If your small or medium-sized (SME) business is looking for ways to improve forecasting, problem-solving and market opportunities, it must have an agile, swift analytical process that will allow business users to leverage their role, their knowledge of their business function, and their collaborative initiatives to gather, analyze and share information and improve business results.
A recent Gartner report states that by 2021, natural language processing and conversational analytics will boost analytics and business intelligence adoption from 35% of employees to over 50%, including new classes of users, particularly front-office workers. When one considers the impact of this cultural and workflow transition, it is easy to see how small and medium-sized businesses might feel overwhelmed by the pressure to keep up!
If an SME wants to remain competitive in its market of choice; if it wishes to attract and retain the best resources; if it wishes to inspire data literacy and make the most of its business users by transforming them into Citizen Data Scientists, its senior executives, CIOs, IT staff and analytical teams must plan for the implementation (or upgrade) of augmented analytical tools that are suitable for every business user.
A fact-based, data-driven analytical approach will ensure that the business can identify and capitalize on business opportunities, plan for new products, optimize processes and resources and target customers, investments and locations that will help the business to achieve results.

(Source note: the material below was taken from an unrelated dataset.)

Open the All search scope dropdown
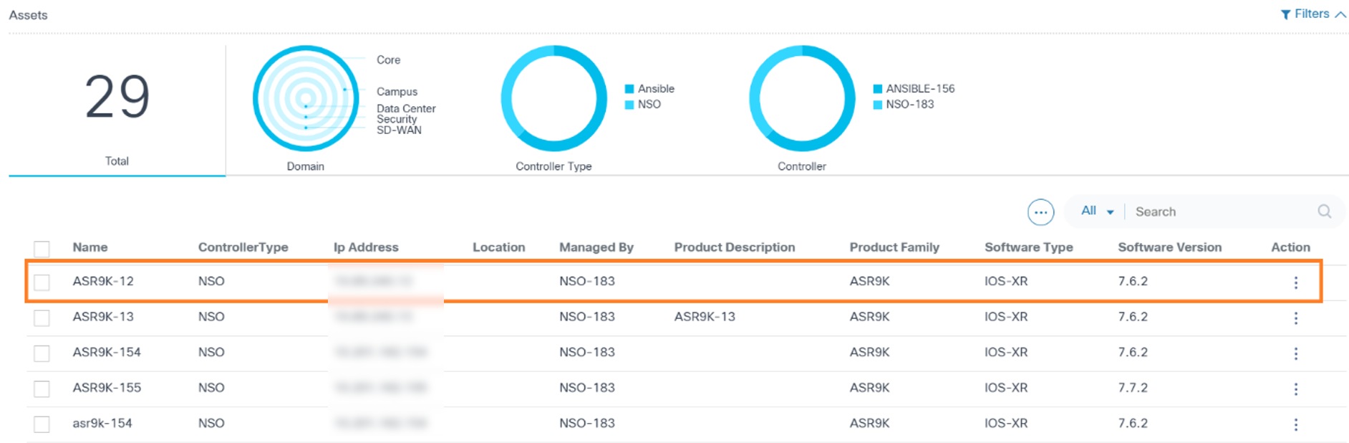Viewport: 1349px width, 443px height. coord(1097,211)
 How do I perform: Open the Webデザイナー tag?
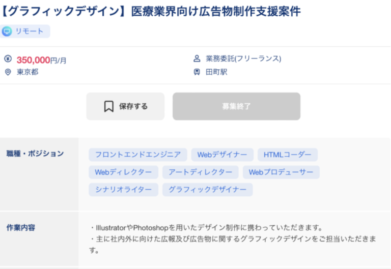pos(222,155)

Fortunately, the self-serve advanced analytics market now provides visual-based data analytics like Smart Data Visualization that help the user to choose the right visualization technique for the data they wish to analyze. Other features like assisted predictive modeling enable a business user to leverage guidance to choose sophisticated algorithms and techniques and use these techniques and intuitive tools to perform analytics.
Machine learning, natural language processing (NLP), and simple search analytics allow users to ask questions, test theories and get information in a simple, natural language environment so the users are not required to understand programming or analytical techniques to achieve results. Self-serve data preparation is simple enough for every user and allows team members to select data from an integrated data environment and prepare that data for analysis, all without the help of the IT team. This type of environment will free the IT and data science team members to focus on strategic, critical projects.
The self-serve, augmented analytical approach enables SMEs to visualize and explore relationships and patterns and gain insight into the root cause of problems, and the interrelationships of processes, tasks and activities. These tools will guide business users and ensure appropriate, secured data access and data governance, so an SME can make the most of dataand use clean, reduced data to inspect, test, and validate theories, identify thresholds and plan for the future.
By giving business users this power and access, the SME can do more with less (in financial and human resource investment) and advance the interests of the organization, ensure user adoption, and control costs.